A pregnancy registry has been established to monitor outcomes of women exposed to etanercept during pregnancy (800-772-6436).

Patient Education

• Discuss specific use of drug and side effects with patient as it relates to treatment. (HCAHPS: During this hospital stay, were you given any medicine that you had not taken before? Before giving you any new medicine, how often did hospital staff tell you what the medicine was for? How often did hospital staff describe possible side effects in a way you could understand?)

• Patient may experience headache, rhinitis, rhinorrhea, or pharyngitis. Have patient report immediately to prescriber signs of infection, signs of bleeding (vomiting blood or vomit that looks like coffee grounds; coughing up blood; blood in the urine; black, red, or tarry stools; bleeding from the gums; abnormal vaginal bleeding; bruises without a reason or that get bigger; or any bleeding that is very bad or that will not stop), signs of liver problems (dark urine, feeling tired, lack of appetite, nausea, abdominal pain, light-colored stools, vomiting, or yellow skin or eyes), burning or numbness feeling, severe weakness, seizures, vision changes, dizziness, shortness of breath, excessive weight gain, swelling of arms or legs, loss of strength and energy, pale skin, skin eczema, rash exacerbated by sun exposure, night sweats, weight loss, skin growths or lumps, mole changes, or severe injection site irritation (HCAHPS).

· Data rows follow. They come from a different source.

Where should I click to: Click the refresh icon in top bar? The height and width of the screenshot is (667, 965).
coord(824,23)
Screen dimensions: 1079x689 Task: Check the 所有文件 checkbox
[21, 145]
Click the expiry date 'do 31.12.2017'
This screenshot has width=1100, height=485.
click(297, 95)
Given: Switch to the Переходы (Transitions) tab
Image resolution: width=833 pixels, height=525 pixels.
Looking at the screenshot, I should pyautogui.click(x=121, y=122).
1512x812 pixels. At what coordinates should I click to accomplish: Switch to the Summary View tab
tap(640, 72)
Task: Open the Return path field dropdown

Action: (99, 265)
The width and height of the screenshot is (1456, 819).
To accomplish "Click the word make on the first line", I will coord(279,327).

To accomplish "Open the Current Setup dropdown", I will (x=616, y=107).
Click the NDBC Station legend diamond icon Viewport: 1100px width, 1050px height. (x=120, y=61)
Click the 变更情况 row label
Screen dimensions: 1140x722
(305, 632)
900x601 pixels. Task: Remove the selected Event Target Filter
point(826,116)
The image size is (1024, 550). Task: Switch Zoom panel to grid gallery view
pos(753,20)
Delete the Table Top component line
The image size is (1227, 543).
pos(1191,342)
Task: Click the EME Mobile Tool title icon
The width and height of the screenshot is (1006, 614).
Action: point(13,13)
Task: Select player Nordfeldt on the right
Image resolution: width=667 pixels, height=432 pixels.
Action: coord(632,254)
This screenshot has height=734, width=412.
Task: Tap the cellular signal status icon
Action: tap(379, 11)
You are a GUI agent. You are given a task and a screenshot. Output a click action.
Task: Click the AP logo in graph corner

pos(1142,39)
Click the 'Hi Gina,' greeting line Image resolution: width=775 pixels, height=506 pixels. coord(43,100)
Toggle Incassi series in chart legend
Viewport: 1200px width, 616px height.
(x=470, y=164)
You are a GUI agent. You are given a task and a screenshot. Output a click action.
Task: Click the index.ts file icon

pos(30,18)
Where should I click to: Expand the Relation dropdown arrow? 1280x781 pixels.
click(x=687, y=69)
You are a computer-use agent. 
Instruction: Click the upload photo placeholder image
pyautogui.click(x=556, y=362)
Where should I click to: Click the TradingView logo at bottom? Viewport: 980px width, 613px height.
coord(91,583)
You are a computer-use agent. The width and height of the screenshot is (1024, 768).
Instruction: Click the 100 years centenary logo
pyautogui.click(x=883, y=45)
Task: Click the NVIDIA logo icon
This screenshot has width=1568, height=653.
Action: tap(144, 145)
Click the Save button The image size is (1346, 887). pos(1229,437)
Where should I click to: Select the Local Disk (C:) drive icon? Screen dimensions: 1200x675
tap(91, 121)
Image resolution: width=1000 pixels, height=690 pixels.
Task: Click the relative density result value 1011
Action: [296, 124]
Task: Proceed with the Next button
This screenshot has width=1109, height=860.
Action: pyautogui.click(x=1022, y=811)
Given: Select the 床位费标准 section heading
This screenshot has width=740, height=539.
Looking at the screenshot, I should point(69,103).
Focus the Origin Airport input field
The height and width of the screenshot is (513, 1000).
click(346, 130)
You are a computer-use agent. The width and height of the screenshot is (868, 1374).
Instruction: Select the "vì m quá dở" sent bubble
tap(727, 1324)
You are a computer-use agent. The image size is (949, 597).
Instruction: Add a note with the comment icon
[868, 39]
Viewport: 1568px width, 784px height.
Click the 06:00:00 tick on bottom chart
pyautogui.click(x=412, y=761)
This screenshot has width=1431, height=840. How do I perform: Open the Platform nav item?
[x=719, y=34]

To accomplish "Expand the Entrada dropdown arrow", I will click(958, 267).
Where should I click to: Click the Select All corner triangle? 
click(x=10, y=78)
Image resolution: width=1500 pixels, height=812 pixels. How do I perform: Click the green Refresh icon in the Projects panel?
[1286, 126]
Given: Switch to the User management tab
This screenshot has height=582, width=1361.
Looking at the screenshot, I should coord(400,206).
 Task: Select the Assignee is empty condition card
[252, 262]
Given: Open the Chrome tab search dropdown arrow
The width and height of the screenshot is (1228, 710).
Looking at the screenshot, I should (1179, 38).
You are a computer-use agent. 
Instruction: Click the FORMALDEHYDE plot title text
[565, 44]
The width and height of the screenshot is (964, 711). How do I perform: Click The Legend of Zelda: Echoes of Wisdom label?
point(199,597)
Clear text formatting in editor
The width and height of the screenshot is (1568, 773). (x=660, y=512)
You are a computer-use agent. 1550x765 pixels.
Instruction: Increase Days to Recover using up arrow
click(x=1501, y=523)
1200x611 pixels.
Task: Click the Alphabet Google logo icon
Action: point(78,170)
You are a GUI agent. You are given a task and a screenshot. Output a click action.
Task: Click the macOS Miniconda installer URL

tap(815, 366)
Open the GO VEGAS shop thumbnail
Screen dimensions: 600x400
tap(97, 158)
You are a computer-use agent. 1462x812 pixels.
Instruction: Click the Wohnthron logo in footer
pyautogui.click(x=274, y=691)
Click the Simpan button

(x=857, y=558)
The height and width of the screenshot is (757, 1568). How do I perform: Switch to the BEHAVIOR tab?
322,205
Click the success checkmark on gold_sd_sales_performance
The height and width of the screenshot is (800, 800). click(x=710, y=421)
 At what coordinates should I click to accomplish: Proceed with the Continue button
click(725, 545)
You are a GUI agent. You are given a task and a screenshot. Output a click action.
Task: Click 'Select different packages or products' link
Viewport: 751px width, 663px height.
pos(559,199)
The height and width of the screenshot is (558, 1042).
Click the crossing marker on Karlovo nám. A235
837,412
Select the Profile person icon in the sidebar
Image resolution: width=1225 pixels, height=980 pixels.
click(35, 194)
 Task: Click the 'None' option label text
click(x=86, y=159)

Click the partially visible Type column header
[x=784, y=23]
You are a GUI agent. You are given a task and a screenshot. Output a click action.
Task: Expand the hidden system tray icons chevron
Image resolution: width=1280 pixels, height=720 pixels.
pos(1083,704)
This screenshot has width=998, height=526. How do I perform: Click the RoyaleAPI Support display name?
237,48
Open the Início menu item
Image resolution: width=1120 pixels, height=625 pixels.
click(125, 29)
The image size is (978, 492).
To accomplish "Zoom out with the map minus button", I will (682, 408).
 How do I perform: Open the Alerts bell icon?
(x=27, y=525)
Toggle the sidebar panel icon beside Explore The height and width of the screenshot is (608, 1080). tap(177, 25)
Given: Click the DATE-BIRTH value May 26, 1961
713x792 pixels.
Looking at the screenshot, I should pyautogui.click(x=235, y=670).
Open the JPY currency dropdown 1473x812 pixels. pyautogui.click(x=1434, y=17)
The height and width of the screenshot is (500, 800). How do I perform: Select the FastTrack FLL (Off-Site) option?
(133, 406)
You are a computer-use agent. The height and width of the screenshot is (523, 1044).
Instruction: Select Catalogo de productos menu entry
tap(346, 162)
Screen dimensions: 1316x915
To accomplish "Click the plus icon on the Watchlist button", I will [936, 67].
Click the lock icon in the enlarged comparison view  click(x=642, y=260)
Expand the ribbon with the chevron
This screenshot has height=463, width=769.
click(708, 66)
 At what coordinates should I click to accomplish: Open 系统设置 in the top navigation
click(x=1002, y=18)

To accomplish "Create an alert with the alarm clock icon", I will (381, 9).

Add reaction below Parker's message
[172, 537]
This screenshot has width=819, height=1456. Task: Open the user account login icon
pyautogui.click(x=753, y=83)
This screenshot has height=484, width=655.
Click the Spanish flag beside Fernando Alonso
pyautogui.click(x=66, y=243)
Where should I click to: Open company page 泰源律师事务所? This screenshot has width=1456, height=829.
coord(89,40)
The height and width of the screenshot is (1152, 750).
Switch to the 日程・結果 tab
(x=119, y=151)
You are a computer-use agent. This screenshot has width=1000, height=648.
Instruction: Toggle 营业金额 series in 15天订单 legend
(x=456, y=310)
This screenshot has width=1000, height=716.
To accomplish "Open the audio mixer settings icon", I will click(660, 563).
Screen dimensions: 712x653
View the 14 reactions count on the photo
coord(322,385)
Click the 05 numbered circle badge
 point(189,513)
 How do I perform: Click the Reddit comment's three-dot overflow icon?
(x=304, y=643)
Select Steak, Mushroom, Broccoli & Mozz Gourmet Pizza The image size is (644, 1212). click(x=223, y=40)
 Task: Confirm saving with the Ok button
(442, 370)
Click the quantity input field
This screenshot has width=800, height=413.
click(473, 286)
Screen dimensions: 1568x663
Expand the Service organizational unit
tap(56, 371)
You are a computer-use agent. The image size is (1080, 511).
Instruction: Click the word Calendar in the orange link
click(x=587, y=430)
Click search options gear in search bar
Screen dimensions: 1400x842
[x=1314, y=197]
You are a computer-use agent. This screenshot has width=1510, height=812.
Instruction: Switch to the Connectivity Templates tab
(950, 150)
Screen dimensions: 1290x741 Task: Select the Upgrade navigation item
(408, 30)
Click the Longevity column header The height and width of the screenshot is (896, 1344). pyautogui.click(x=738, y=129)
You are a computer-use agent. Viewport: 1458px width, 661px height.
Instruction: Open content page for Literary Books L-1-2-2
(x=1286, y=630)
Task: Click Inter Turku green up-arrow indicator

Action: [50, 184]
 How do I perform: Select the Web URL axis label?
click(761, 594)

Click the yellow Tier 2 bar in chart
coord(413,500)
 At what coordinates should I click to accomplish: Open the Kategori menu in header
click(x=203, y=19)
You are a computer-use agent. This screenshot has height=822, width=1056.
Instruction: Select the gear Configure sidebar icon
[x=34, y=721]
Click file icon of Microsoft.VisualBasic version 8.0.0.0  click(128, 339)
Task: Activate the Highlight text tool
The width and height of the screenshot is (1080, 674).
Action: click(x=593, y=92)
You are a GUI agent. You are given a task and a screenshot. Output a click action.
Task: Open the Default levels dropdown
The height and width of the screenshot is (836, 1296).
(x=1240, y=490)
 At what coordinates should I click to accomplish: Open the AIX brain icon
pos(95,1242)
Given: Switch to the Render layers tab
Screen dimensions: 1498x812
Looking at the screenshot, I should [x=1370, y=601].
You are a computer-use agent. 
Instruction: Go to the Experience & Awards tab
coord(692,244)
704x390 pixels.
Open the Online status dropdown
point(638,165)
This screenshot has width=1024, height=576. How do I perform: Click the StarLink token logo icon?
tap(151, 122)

• Educate patient about signs of a significant reaction (eg, wheezing; chest tightness; fever; itching; bad cough; blue skin color; seizures; or swelling of face, lips, tongue, or throat). Note: This is not a comprehensive list of all side effects. Patient should consult prescriber for additional questions.

Intended Use and Disclaimer: Should not be printed and given to patients. This information is intended to serve as a concise initial reference for healthcare professionals to use when discussing medications with a patient. You must ultimately rely on your own discretion, experience and judgment in diagnosing, treating and advising patients.